Written exercise:
Reproduce verbatim the part of the records from the line containing "This screenshot has width=1316, height=897." through the line containing "[x=331, y=673]", including both of those lines. Leave the pictures out.

Data excerpts:

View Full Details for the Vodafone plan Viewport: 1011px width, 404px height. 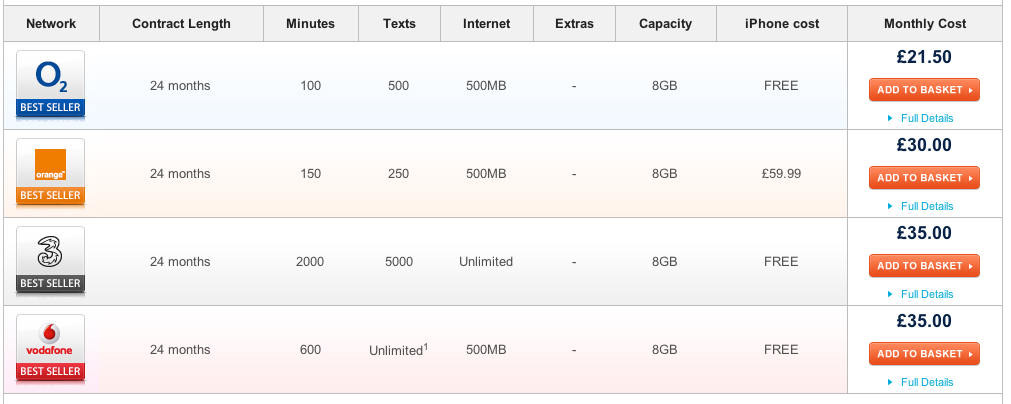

...

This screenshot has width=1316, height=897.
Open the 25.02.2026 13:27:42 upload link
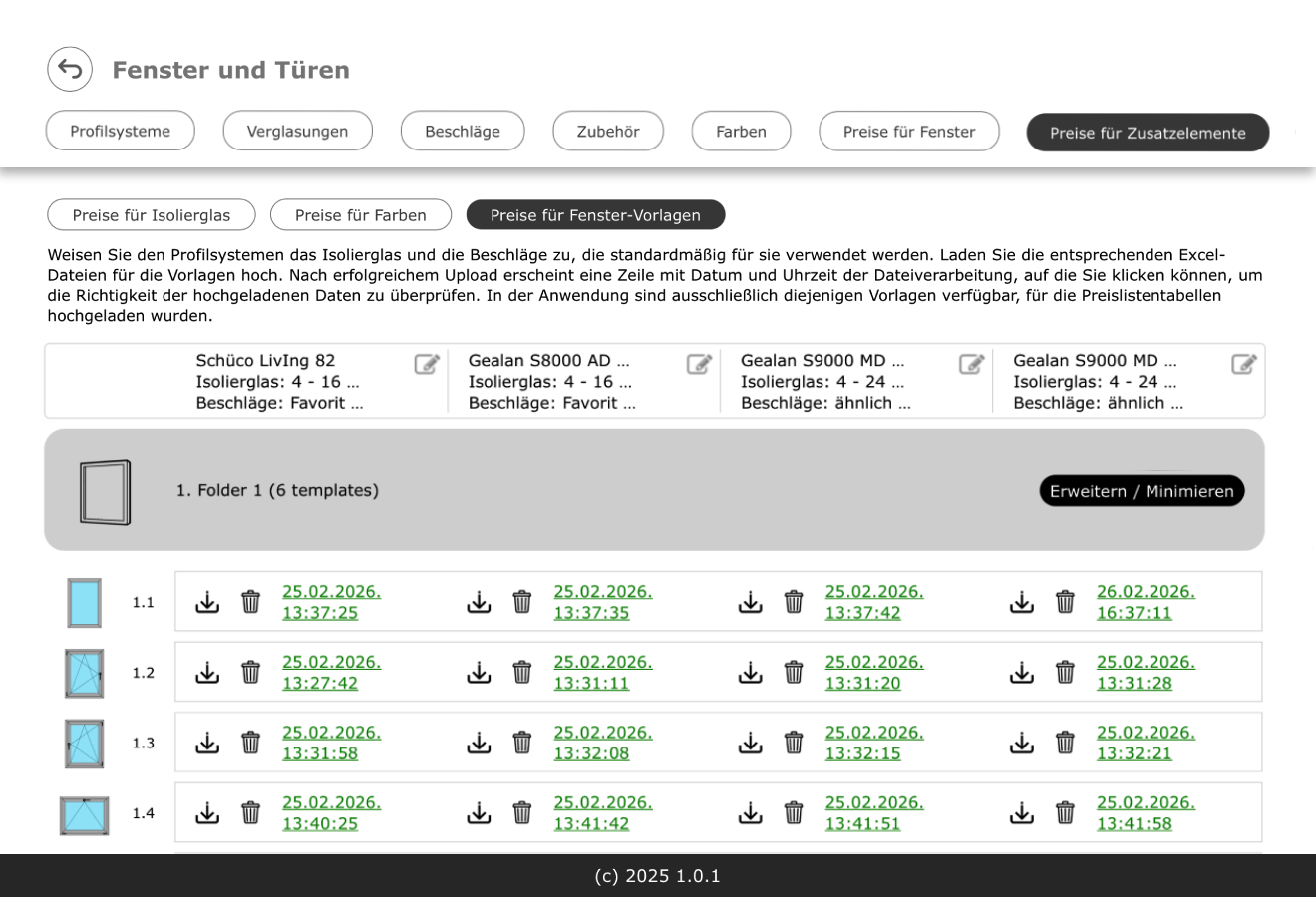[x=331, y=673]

--

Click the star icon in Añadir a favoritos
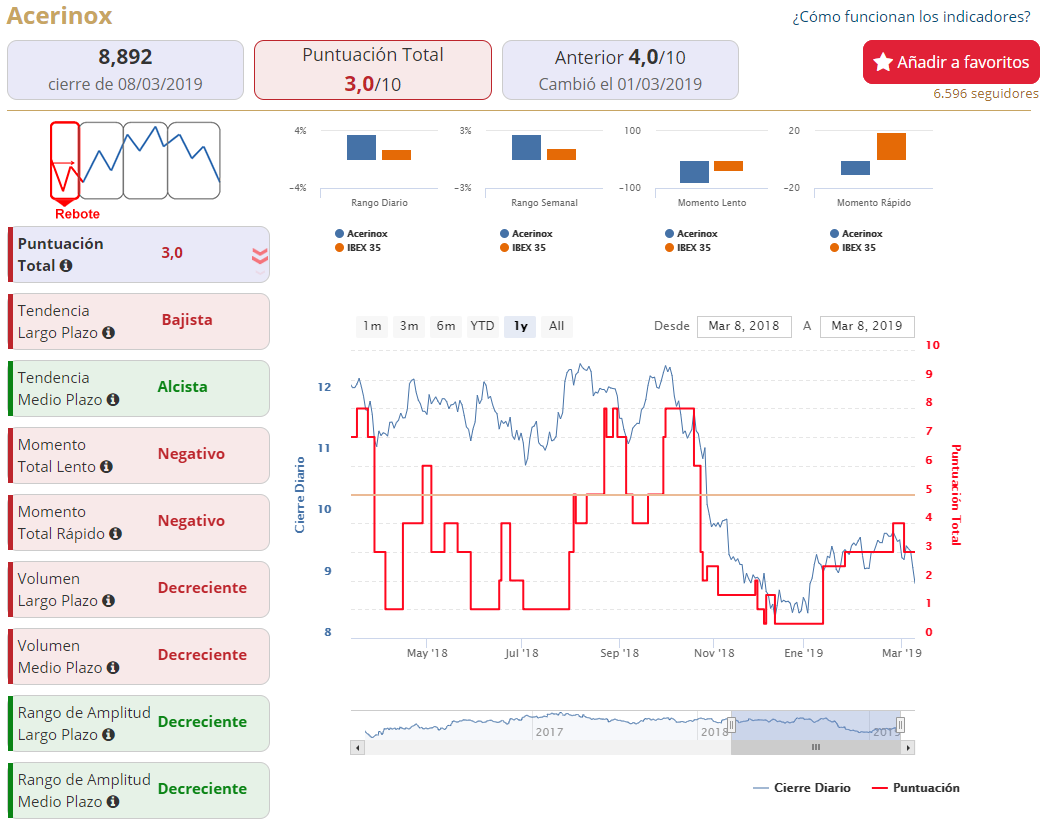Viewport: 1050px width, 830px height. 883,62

Correct response:
This screenshot has width=1316, height=897.
Open the 25.02.2026 13:27:42 upload link
[x=331, y=673]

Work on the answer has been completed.